OBJECTIVE 1:
According to the article on expert witness e-mails, what could an expert's casual Monday morning thoughts become?
OBJECTIVE 2:
Summarize the article on expert witness e-mails in two sentences.
OBJECTIVE 3:
Set down, word for word, everything in the article on expert witness e-mails from "Words live forever, especially" down to "all to see.".

TEXT EXTRACT:
What is protected communications in one jurisdiction might be discoverable in another. Yet, many expert witnesses draft e-mails as if their words will never see the light of a courtroom projector. The author shares what she has experienced and makes suggestions.

Expert Witness E-mail Blunders That Can Sink Your Case: Don’t Say That!

Words live forever, especially when they are typed into e-mails during litigation. As an expert witness, your casual Monday morning thoughts could become Thursday’s courtroom exhibit, projected on a screen for all to see.

The discoverability rules governing expert communications vary significantly across jurisdictions.[1] What is protected in an arbitration in Michigan might be fair game in Illinois State Court. What is protected communications in one jurisdiction might be discoverable in another. Yet, many expert witnesses draft e-mails as if their words will never see the light of a courtroom projector.

The author has reviewed countless expert communications in her forensic accounting career and has noticed otherwise brilliant professionals undermine their credibility with a single, poorly worded message. This article explores commentary that should never appear in an expert’s e-mail when litigation looms.

ENTRIES SHOWN:
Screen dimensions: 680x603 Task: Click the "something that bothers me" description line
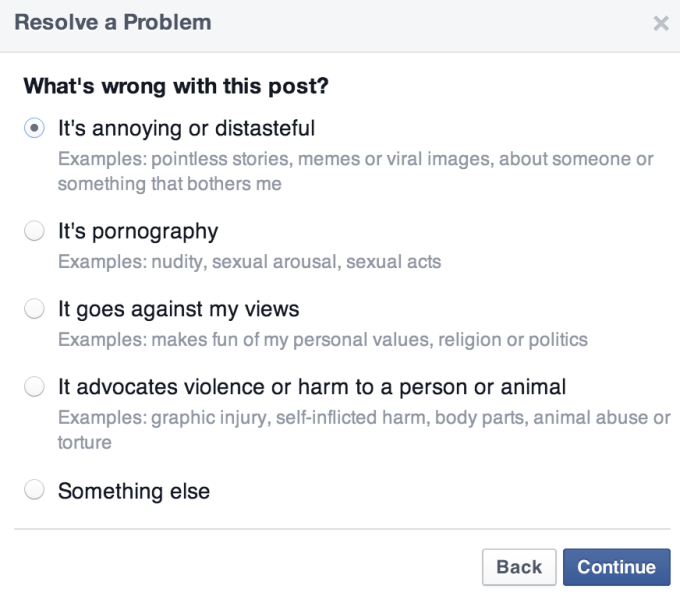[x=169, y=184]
--
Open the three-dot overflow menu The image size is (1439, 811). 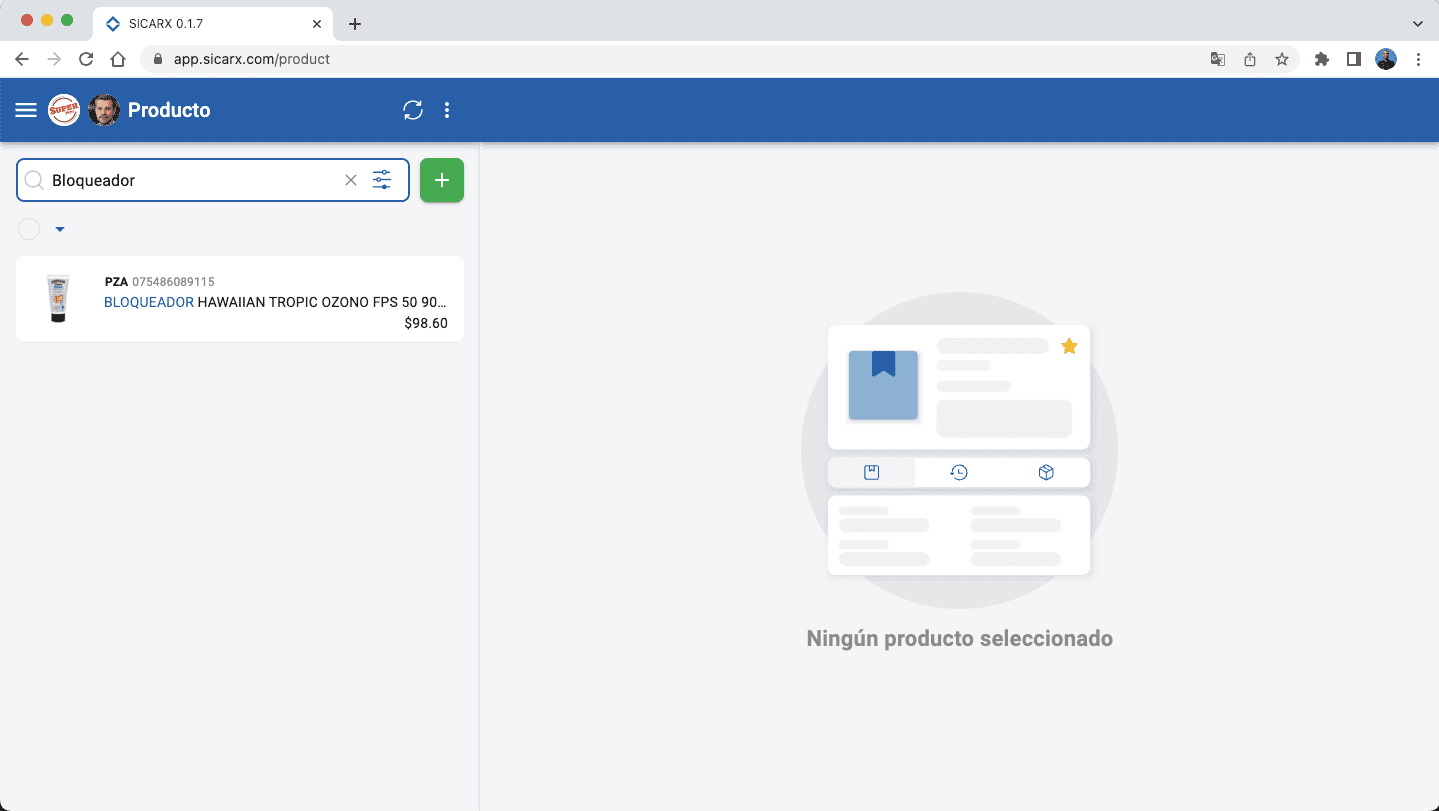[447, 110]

EXERCISE ANSWER 1:
Thursday's courtroom exhibit, projected on a screen for all to see.

EXERCISE ANSWER 2:
Rules on whether expert communications can be discovered vary across jurisdictions, so an expert witness's e-mails written during litigation could become courtroom exhibits. In her forensic accounting career, the author has seen capable professionals undermine their credibility with a single poorly worded message, and the article explores commentary that should never appear in an expert's e-mail when litigation looms.

EXERCISE ANSWER 3:
Words live forever, especially when they are typed into e-mails during litigation. As an expert witness, your casual Monday morning thoughts could become Thursday’s courtroom exhibit, projected on a screen for all to see.